Maka, sesungguhnya, salah satu cara terbaik untuk mendongkrak kualitas pendidikan Indonesia adalah dengan memastikan seluruh sekolah di negeri ini dipimpin oleh orang-orang yang tepat, oleh orang-orang yang kompeten, dan satu hal lagi yang tidak kalah penting adalah oleh orang orang-orang yang berintegritas. Mungkin itu pula tujuan pemerintah sehingga PPGP dicetuskan untuk mencetak calon-calon pemimpin sekolah terbaik.
Lewat modul antikorupsi, setidaknya para CGP diajak supaya tidak menggilai sebuah jabatan agar senantiasa menjaga kualitas dirinya.
Namun, cita-cita besar itu rasa-rasanya kurang klop dengan tidak hadirnya materi antikorupsi dalam PPGP. Sebab, lewat modul antikorupsi, setidaknya para CGP diajak supaya tidak menggilai sebuah jabatan agar senantiasa menjaga kualitas dirinya dengan tidak berusaha mendapatkan jabatan dengan cara-cara yang tidak patut.
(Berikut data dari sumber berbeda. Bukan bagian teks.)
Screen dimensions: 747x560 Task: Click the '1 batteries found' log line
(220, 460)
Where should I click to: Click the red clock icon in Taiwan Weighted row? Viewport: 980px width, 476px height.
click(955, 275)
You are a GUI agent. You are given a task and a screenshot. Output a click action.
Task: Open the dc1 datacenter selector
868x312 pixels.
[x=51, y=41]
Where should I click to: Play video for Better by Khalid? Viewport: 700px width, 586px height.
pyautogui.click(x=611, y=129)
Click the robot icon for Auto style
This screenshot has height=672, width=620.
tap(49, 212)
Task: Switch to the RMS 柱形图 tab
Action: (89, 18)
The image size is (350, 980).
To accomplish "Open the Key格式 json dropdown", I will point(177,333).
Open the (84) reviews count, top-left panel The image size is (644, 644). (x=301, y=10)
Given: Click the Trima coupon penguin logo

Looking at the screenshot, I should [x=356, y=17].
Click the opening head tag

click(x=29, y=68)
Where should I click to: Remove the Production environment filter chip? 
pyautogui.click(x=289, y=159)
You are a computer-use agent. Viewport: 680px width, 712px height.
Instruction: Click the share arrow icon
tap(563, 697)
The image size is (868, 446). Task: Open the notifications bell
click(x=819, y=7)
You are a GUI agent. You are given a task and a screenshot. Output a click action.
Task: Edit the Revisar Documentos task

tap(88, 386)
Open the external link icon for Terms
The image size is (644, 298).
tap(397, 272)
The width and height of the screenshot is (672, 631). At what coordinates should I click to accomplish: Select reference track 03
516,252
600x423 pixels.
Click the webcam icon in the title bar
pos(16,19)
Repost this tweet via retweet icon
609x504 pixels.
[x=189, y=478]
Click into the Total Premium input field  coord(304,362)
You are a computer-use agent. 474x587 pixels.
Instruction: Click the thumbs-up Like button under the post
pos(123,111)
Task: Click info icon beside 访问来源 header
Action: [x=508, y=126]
Pola rekrutmen kepala sekolah tidak sama di setiap daerah. Ada daerah yang memilih kepala sekolah lewat serangkaian tes yang ketat dan kompetitif dengan melibatkan tim perekrut independen yang kredibel. Namun, tidak sedikit pula daerah yang memilih kepala sekolah berdasarkan pertimbangan yang subyektif. Mungkin saja karena kedekatan dengan pejabat daerah atau bisa jadi pula karena faktor fulus tadi.
Mungkin, untuk menghindari praktik-praktik tak baik seperti itu, Kemendikbudristek lalu meluncurkan PPGP. Saya percaya, ada niat yang baik dan tulus dari pemerintah untuk memperbaiki pendidikan Indonesia lewat PPGP. Namun, sayang, ada yang tertinggal: materi antikorupsi. Materi antikorupsi jika dikemas dengan baik dapat membangun dan meningkatkan kepedulian para CGP terhadap bahaya dan akibat dari tindakan korupsi yang berdampak buruk pada hampir seluruh sendi kehidupan.
Lewat tulisan ini saya ingin menitipkan pesan kepada Kementerian Pendidikan, Kebudayaan, Riset, dan Teknologi, sebagai pelaksana PPGP agar untuk PPGP angkatan kelima dan seterusnya memasukkan materi belajar antikorupsi sebagai salah satu topik yang mesti dipelajari dengan mengemasnya semenarik mungkin sehingga akan lahir calon-calon pemimpin pembelajaran yang berkarakter baik dan berintegritas.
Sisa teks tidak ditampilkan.